> _Goal of the exercise_:
From the line containing "Click the Duration column header" down to the line containing "Given: Open the hamburger guide menu" in the records below, reproduce every line exactly, ends included, and omit all others.

*** Given data ***

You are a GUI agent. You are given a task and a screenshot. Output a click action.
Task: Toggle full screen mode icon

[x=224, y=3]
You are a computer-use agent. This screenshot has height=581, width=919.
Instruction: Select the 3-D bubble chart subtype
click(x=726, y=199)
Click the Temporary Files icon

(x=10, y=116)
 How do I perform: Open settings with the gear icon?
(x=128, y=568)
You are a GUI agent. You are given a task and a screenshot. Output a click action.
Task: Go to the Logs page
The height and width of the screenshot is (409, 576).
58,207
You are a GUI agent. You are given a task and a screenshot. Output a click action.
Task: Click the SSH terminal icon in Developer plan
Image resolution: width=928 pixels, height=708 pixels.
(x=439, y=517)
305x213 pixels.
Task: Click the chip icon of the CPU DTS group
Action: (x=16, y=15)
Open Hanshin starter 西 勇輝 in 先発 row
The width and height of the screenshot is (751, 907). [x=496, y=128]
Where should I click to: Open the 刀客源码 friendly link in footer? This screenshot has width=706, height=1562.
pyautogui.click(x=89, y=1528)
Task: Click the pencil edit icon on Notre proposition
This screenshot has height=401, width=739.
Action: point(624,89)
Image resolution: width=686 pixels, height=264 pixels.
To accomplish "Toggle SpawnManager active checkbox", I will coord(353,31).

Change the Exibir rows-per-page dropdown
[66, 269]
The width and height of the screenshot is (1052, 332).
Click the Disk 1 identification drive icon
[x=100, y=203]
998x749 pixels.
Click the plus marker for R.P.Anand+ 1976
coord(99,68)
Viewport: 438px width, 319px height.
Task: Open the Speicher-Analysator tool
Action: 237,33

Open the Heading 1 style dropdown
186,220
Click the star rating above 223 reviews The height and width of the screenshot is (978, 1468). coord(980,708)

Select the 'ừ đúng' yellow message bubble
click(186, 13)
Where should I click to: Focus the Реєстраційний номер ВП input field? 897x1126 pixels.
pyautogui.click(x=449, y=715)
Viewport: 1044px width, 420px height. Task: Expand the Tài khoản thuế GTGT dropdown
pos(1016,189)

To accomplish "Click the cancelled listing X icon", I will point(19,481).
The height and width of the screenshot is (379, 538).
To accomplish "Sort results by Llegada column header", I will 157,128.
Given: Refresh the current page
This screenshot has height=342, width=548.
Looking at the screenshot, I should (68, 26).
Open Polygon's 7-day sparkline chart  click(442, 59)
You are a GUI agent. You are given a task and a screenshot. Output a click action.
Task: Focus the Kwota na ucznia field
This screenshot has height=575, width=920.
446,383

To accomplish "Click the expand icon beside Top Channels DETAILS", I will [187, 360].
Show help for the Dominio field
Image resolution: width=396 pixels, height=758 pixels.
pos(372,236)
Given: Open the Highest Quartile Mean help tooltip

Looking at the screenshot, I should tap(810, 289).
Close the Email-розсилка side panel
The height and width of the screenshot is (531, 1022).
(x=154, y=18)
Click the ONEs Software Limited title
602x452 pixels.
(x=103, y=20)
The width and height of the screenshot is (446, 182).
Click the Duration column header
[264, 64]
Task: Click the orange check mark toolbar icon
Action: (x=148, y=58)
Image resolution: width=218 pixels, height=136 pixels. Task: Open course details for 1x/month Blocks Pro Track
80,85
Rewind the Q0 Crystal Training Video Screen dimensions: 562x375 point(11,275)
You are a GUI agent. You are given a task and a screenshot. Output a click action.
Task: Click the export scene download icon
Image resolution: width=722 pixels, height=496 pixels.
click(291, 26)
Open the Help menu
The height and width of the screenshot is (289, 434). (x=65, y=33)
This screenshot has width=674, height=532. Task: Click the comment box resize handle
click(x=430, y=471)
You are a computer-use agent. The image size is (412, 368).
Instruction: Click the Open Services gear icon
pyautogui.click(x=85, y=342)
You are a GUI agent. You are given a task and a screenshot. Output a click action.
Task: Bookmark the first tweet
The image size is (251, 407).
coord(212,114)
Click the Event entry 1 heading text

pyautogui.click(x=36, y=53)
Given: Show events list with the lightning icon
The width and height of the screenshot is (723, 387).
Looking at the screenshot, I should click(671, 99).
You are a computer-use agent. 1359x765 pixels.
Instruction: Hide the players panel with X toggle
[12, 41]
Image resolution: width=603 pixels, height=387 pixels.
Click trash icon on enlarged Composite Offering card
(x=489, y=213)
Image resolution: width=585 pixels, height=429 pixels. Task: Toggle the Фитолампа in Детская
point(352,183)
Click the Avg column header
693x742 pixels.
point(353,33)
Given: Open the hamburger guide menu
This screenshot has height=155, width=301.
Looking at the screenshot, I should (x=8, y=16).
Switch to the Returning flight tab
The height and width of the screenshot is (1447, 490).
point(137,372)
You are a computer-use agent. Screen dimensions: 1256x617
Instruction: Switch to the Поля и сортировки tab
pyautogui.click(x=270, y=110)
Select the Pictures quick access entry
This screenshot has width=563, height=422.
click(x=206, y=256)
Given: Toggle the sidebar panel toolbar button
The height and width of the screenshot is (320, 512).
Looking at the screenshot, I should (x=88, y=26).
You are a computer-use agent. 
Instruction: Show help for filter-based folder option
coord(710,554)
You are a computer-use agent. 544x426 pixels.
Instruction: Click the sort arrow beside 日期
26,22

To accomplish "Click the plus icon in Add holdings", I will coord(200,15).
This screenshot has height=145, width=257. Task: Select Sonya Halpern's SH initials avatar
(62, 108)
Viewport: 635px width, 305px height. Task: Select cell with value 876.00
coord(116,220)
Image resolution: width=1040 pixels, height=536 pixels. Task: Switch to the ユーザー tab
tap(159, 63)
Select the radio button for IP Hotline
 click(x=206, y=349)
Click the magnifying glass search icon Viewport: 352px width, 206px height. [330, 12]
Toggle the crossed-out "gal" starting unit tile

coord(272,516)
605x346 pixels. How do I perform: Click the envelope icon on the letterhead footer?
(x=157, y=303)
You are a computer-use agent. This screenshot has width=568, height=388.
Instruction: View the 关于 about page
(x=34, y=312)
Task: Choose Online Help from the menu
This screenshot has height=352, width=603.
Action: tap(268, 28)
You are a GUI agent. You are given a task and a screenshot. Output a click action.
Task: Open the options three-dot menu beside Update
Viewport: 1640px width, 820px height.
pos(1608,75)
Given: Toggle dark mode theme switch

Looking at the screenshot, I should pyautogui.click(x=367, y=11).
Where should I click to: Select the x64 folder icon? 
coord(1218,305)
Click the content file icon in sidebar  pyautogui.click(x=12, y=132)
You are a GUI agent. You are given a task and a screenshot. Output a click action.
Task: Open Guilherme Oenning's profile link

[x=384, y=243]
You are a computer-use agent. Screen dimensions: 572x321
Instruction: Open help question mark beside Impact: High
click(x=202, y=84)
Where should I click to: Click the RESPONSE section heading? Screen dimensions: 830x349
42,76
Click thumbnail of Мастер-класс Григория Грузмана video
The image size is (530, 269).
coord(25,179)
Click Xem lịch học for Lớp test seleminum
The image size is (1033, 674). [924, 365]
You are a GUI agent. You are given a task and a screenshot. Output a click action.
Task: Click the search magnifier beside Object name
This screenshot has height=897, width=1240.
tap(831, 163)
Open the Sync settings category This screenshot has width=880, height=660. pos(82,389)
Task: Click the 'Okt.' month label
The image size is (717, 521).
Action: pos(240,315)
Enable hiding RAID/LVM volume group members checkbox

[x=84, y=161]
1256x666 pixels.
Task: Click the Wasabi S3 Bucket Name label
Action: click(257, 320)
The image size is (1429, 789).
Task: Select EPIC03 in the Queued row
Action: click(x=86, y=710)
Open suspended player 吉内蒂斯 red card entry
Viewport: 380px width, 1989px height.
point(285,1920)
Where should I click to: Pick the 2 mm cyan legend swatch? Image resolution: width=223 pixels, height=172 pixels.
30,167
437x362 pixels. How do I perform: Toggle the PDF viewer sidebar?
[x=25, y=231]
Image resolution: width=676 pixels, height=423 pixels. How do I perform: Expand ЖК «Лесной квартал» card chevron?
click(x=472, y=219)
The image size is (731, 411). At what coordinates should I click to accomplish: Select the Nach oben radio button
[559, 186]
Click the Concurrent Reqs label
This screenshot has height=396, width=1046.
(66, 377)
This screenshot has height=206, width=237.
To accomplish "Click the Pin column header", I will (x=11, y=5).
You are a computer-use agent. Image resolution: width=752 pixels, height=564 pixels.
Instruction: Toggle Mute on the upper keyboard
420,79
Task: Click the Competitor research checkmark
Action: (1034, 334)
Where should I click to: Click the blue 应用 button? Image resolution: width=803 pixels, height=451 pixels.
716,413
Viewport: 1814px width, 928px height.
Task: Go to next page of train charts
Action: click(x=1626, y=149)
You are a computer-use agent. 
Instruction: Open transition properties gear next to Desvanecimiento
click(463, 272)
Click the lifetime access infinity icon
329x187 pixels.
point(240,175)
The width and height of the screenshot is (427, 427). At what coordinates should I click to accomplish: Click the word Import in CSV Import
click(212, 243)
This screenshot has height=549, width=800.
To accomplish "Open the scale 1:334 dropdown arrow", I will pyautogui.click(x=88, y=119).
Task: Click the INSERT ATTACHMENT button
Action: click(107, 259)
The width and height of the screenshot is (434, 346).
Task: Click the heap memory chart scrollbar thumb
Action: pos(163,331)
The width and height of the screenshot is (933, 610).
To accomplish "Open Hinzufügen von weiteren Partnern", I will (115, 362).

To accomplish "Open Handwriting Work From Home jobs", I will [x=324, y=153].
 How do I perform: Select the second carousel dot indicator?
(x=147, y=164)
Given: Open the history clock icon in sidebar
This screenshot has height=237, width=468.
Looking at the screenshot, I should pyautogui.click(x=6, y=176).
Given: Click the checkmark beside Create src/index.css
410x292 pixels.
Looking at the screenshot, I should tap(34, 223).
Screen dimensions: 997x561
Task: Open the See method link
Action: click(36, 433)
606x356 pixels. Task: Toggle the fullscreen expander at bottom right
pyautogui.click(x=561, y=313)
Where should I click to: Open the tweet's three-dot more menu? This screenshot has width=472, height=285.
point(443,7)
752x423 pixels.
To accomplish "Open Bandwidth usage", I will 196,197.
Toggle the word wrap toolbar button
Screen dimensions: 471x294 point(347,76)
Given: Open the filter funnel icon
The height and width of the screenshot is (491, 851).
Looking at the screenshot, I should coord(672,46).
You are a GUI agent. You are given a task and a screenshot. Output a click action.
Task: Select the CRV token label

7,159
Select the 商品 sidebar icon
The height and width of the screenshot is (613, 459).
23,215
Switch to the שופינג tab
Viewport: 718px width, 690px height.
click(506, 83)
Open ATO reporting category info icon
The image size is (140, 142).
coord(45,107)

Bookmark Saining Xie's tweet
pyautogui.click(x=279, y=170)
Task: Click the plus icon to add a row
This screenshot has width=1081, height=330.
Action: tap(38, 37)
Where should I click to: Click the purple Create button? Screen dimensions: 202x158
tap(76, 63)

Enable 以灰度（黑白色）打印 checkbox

*** End of Given data ***

> _Output for this task_:
Click the Duration column header
[264, 64]
Task: Click the orange check mark toolbar icon
Action: (x=148, y=58)
Image resolution: width=218 pixels, height=136 pixels. Task: Open course details for 1x/month Blocks Pro Track
80,85
Rewind the Q0 Crystal Training Video Screen dimensions: 562x375 point(11,275)
You are a GUI agent. You are given a task and a screenshot. Output a click action.
Task: Click the export scene download icon
Image resolution: width=722 pixels, height=496 pixels.
click(291, 26)
Open the Help menu
The height and width of the screenshot is (289, 434). (x=65, y=33)
This screenshot has width=674, height=532. Task: Click the comment box resize handle
click(x=430, y=471)
You are a computer-use agent. The image size is (412, 368).
Instruction: Click the Open Services gear icon
pyautogui.click(x=85, y=342)
You are a GUI agent. You are given a task and a screenshot. Output a click action.
Task: Bookmark the first tweet
The image size is (251, 407).
coord(212,114)
Click the Event entry 1 heading text

pyautogui.click(x=36, y=53)
Given: Show events list with the lightning icon
The width and height of the screenshot is (723, 387).
Looking at the screenshot, I should click(671, 99).
You are a computer-use agent. 1359x765 pixels.
Instruction: Hide the players panel with X toggle
[12, 41]
Image resolution: width=603 pixels, height=387 pixels.
Click trash icon on enlarged Composite Offering card
(x=489, y=213)
Image resolution: width=585 pixels, height=429 pixels. Task: Toggle the Фитолампа in Детская
point(352,183)
Click the Avg column header
693x742 pixels.
point(353,33)
Given: Open the hamburger guide menu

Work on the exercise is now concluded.